Ini hari Sabtu, kelasnya bercerita. Aku akan mengisahkan apa saja dan siapa saja dalam kelas ini. Mulai dari kisah nabi, sahabat, ilmuwan, sastrawan, tokoh, dongeng atau siapa saja yang bisa memotivasi anak-anak. Setelah aku bercerita, dua orang anak akan ditunjuk secara acak lewat undian. Semua nama anak akan dicatat dalam sebuah kertas, lalu digulung dan dimasukkan dalam botol plastik. Ujung botol akan dilubangi untuk memudahkan mengundi nama anak-anak. Persis seperti ibu-ibu komplek mengocok arisan; deg-degan penuh harap. Setiap nama anak keluar, ia akan dimasukkan lagi ke dalam botol. Jadi, ada kemungkinan nama anak yang sudah keluar di minggu ini akan keluar lagi di minggu berikutnya untuk bercerita.
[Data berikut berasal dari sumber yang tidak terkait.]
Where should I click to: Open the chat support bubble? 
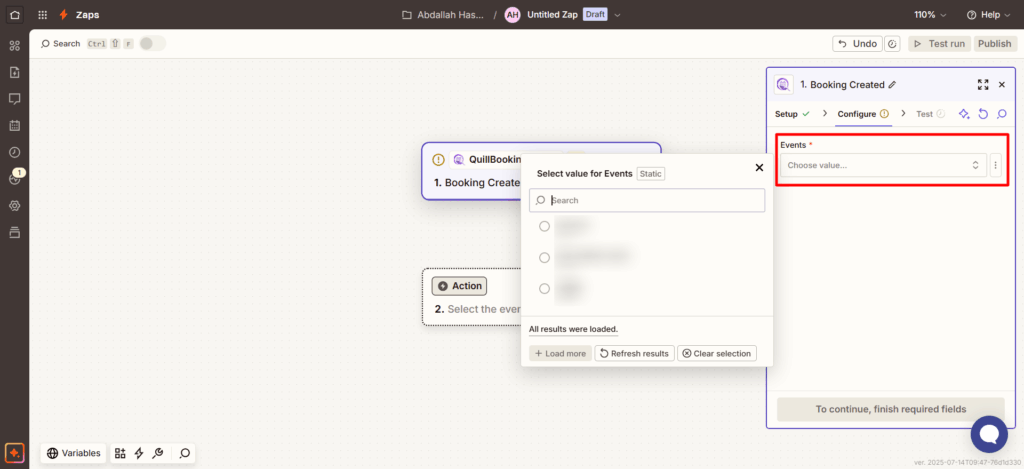click(989, 434)
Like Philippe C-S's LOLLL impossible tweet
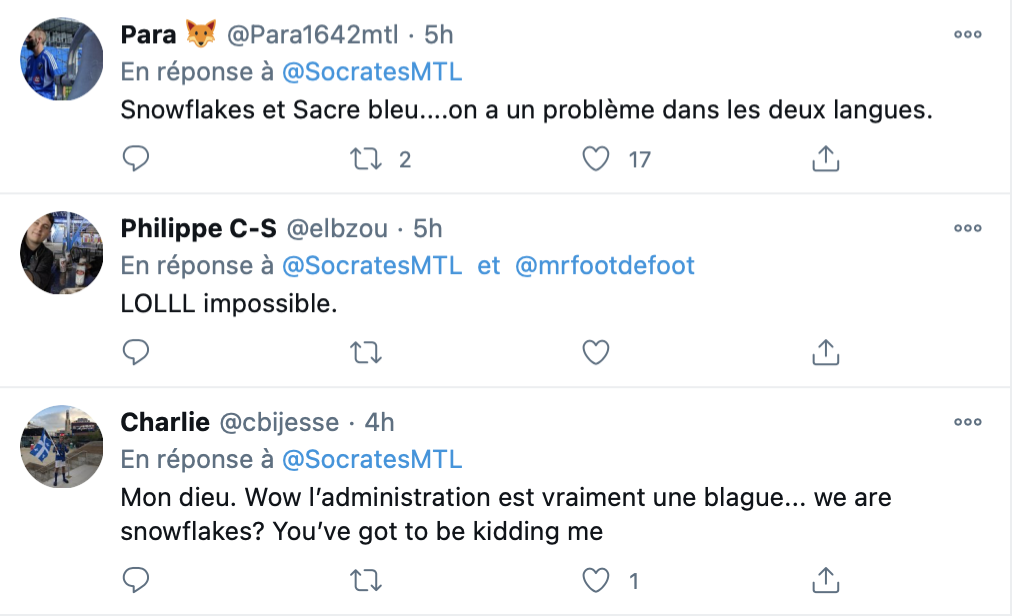 pyautogui.click(x=595, y=352)
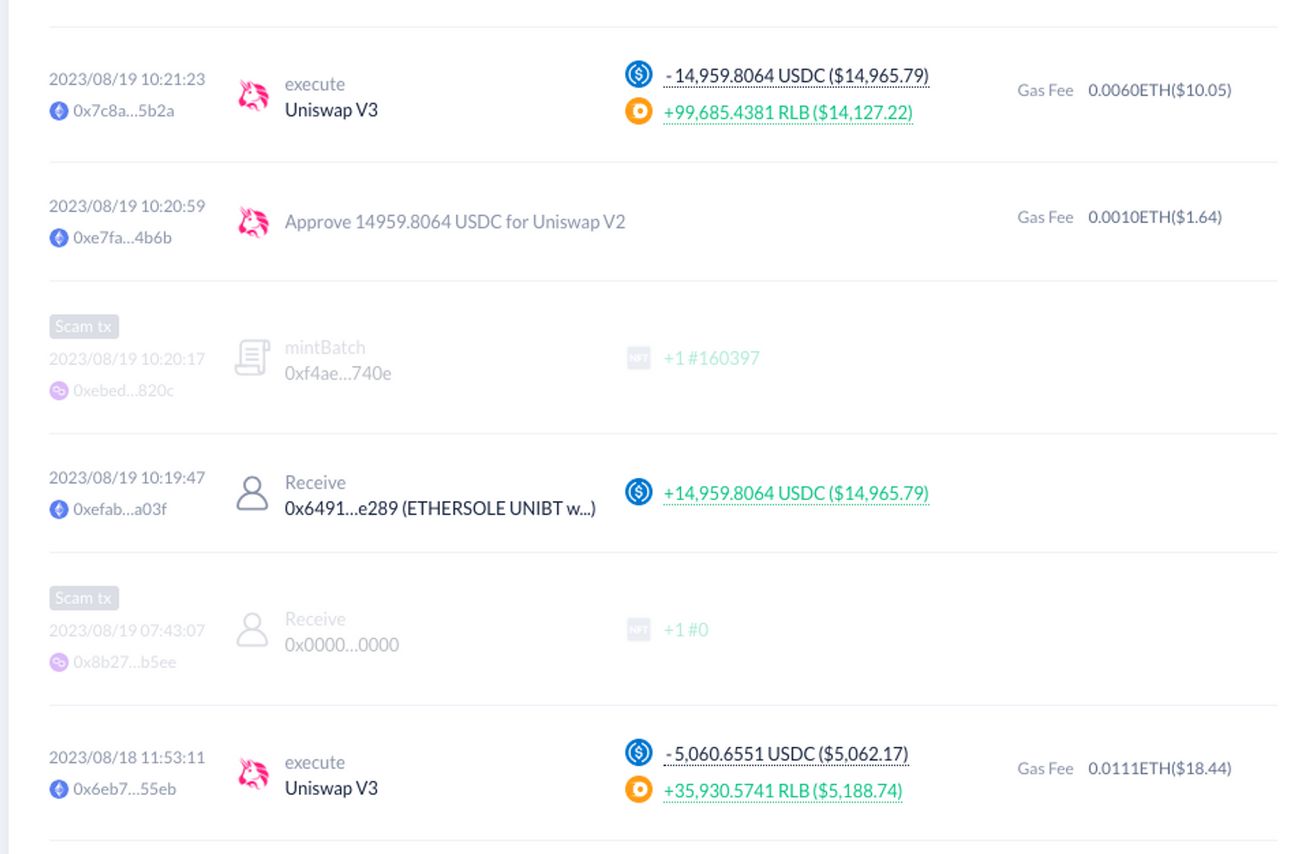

Aku juga memiliki pustaka mini di sebelah kiri ruangan tengah. Jadi, anak-anak bisa membaca kapan saja mereka mau. Mereka boleh menceritakan isi buku yang mereka baca atau menceritakan cerita yang mereka buat sendiri.

Selesai salat maghrib, aku terpekur di atas sajadah. Mataku masih sembab karena tangisan bersama One Kiyah tadi sore. Siapa yang begitu tega melakukan ini pada Caya? Apa yang membuat lelaki itu melakukannya? Isengkah? Dendamkah? Atau pelampiasankah? Kapan dan bagaimana hal ini terjadi? Bukankah One Kiyah selalu membersamai Caya? Lalu kenapa sekali ini bisa teledor?. Begitu banyak pertanyaan di kepalaku. Tak satupun bisa kujawab. Kudengar pintu rumah berderit dibuka. Beberapa anak sudah datang.

"Assalamualaikum...Bu Guru...ooo...Bu Guru..." salam anak-anak keras seperti suara Upin Ipin dan teman-temannya ketika mendatangi rumah tuk Dalang.

"Wa'alaikumsalam anak-anak." Wajah mereka sumringah. Mereka berebutan menyalamiku. Kuusap kepala mereka satu-satu.

"Bu Guru, hari ini aku mau bercerita." Si Obik berteriak sambil menunjuk tangan.

"Aku juga mau bercerita, Bu Guru." Si Kar juga tak mau kalah.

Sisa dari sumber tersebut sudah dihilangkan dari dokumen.